[RFC] GSoC2015 Improve GMM API #4802

xuewei4d · 2015-06-02T15:18:15Z

GSoC 2015 project, Improve GMM API

xuewei4d · 2015-06-02T15:23:36Z

I have not make KDE to be based on DensityMixin. @ogrisel @lesteve @amueller .

amueller · 2015-06-03T19:33:59Z

sklearn/mixture/gmm.py

        return logprob

+    def responsibility_samples(self, X):


what is this method for? Why not just use predict_proba? We would rather not add to many functions to the API.

Sorry. I didn't realize that we have predict_proba.

amueller · 2015-06-03T19:35:41Z

The thing with changing score_samples is that it is an incompatible change. So we have to a) accept that we break user code (rather not) or b) rename the estimator to GaussianMixtureModel or something, and make the old class behave like it did, deprecate it, and make the new class behave as we want.

xuewei4d · 2015-06-03T20:02:10Z

Sorry for my bone-headness. I will build a new Class GaussianMixtureModel. And we should add deprecate messages in score_samples right?

amueller · 2015-06-03T20:05:52Z

Rename the old class to the new name, then implement GMM by inheriting from the new class and overwriting score_samples.

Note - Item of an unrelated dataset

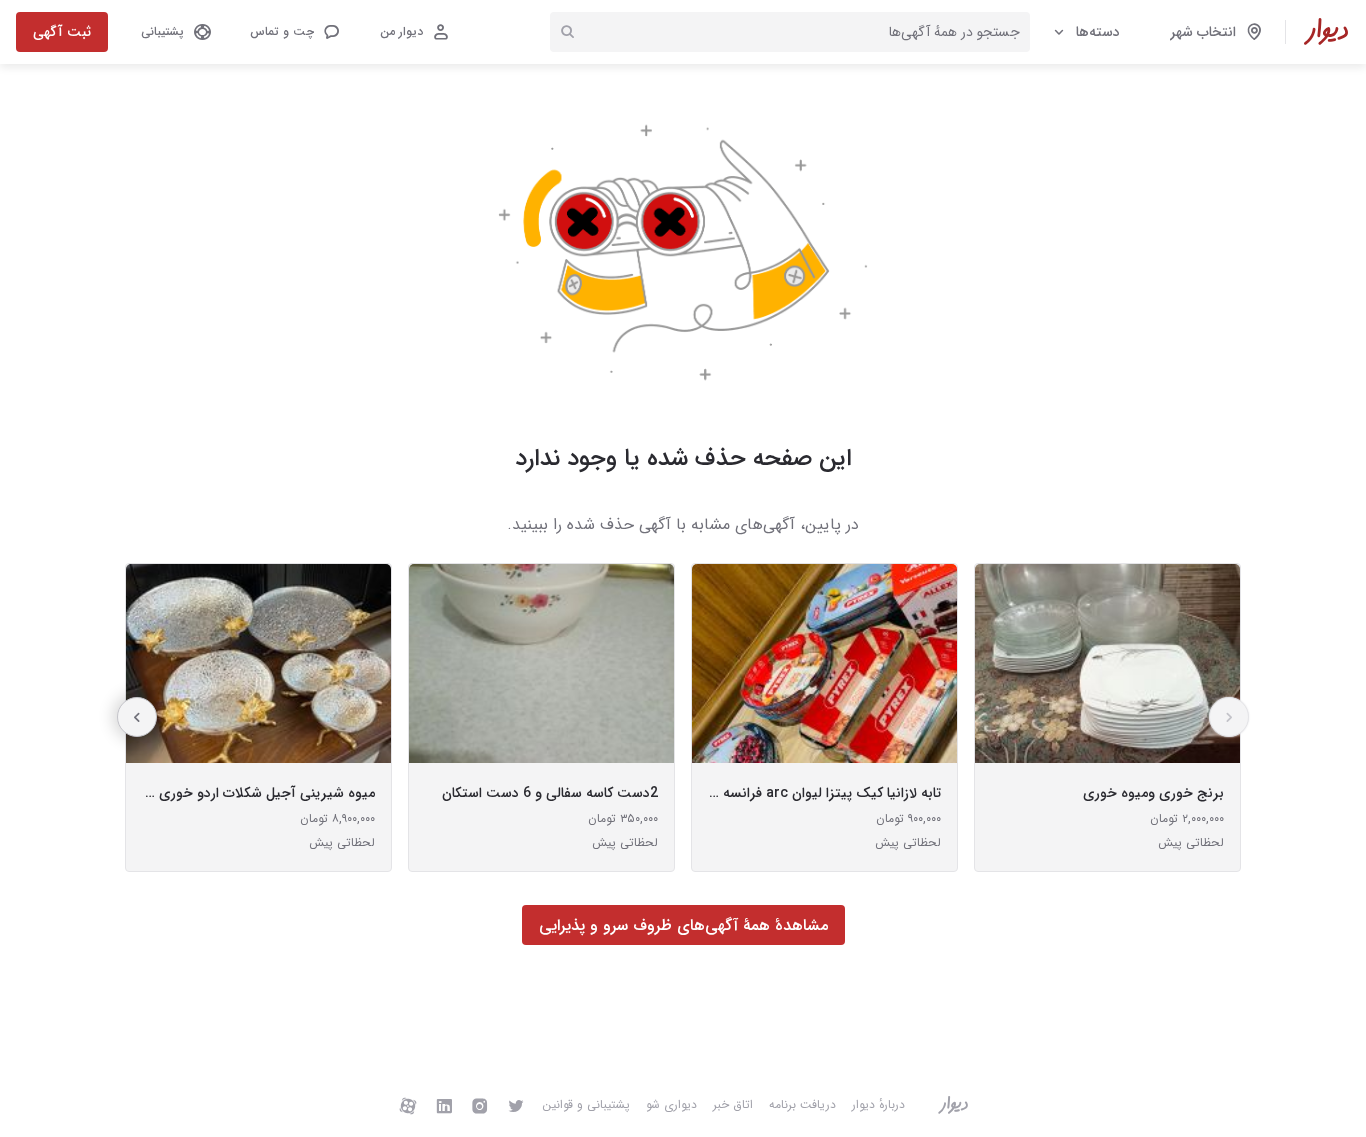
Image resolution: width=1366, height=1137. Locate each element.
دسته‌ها (1098, 32)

Then deprecate the whole "old" GMM. At least I think that was the consensus.

xuewei4d · 2015-06-04T20:30:50Z

Thanks for the advice. Did you mean to rename class GMM to class GaussianMixtureModel and implement GMM in the same file, i.e. gmm.py?

amueller · 2015-06-04T20:31:51Z

yes, that sounds good.

vene · 2015-06-05T19:21:43Z

sklearn/mixture/tests/test_gmm.py

+    assert_warns_message(DeprecationWarning,
+                         "The 'score_samples' method in GMM has been "
+                         "deprecated in 0.17 and will be removed in 0.19."
+                         "Use 'score_samples' method "


the 'score_samples' method, the 'log_probability', the 'predict_proba' method, the 'responsibility'. Same in all deprecation warnings.

Also I think 'of each sample' sounds better than 'for each sample' in this context.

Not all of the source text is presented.